Phloem Transport: Flow from Source to Sink
Basically, Sucrose is transported by the phloem from source to sink. Generally, the source is understood to be that part of the plant which prepares food i.e Leaves and sinks to that part that needs or stores the food.
Note: The source and sink may be reversed depending on the plant’s need or the season.
Though the source and sink relationship are variable so the direction of movement of materials in the phloem can be both upwards or downwards, i.e., Bi-directional. But the movement in the xylem is always upwards i.e., Uni-directional.
Phloem sap primarily contains water and sucrose, but it also transports other materials such as sugars, hormones, and amino acids.
The Pressure Flow or Mass Flow Hypothesis:
- The mechanism which is understood for the translocation of sugars from source to sink is known as the Pressure Flow Hypothesis.
- The sucrose moves into the companion cells and then directly into the living phloem sieve tube cells by active transport which produces hypertonic conditions in the phloem.
- Water from the adjacent xylem moves into the phloem sap by osmosis which helps in building pressure in the phloem sap which will move to the areas of lower pressure.

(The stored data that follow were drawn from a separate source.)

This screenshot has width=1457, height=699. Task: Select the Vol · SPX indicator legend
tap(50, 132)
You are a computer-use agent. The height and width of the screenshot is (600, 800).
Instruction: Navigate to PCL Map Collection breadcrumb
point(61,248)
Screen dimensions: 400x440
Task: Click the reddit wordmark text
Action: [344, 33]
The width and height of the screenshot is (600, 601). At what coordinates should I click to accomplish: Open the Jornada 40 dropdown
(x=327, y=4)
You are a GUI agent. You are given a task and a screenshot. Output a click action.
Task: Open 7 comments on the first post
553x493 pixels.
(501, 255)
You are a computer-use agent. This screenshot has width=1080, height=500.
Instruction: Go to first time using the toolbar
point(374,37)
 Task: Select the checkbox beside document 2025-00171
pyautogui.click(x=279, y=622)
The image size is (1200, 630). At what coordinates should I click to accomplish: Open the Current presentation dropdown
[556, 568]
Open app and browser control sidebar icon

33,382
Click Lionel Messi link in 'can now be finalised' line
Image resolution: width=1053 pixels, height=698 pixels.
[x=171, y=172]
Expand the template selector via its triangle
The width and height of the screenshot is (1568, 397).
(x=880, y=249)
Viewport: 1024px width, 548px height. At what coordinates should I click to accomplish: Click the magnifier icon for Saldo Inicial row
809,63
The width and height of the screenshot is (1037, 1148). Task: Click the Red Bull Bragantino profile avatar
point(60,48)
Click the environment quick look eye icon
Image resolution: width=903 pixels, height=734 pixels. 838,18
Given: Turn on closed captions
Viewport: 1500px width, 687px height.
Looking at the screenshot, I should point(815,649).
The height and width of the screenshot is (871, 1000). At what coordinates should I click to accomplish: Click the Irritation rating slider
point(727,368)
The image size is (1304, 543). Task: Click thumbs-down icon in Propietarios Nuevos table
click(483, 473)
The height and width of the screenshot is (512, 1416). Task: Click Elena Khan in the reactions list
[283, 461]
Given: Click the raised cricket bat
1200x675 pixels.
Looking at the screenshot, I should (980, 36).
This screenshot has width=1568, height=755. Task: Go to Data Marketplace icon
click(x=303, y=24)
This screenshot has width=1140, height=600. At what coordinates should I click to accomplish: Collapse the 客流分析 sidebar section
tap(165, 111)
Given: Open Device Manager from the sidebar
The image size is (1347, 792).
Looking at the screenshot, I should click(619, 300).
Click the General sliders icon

- Active transport is again required to move the sucrose out of the phloem sap and into the cells which will use sugar to convert it into energy, starch, or cellulose.
- The osmotic pressure drops and water moves out of the phloem as soon as the sugars are removed.
Also read: Important Topic of Biology: Mineral Toxicity
FAQs
What is Active Transport?
It is the transport of molecules from the area of low concentration to high concentration. It does take place outside the cell and moves from inside. It requires energy in the form of ATP.
What is Passive Transport?
It is the transport of molecules from the area of high concentration to low concentration. It is the major form of transport in the cell. It does not require any kind of energy.
What is Translocation?
It is basically the transport of mineral nutrients from the source towards the sink.
What are Organic nutrients?
Organic nutrients are nutrients that contain carbon in their structural makeup. For example, carbohydrates, Lipids, Proteins, and Vitamins.
What are Inorganic nutrients?
The nutrients that do not contain any carbon are referred to as inorganic nutrients. For example, Iron, Selenium, Zinc, etc.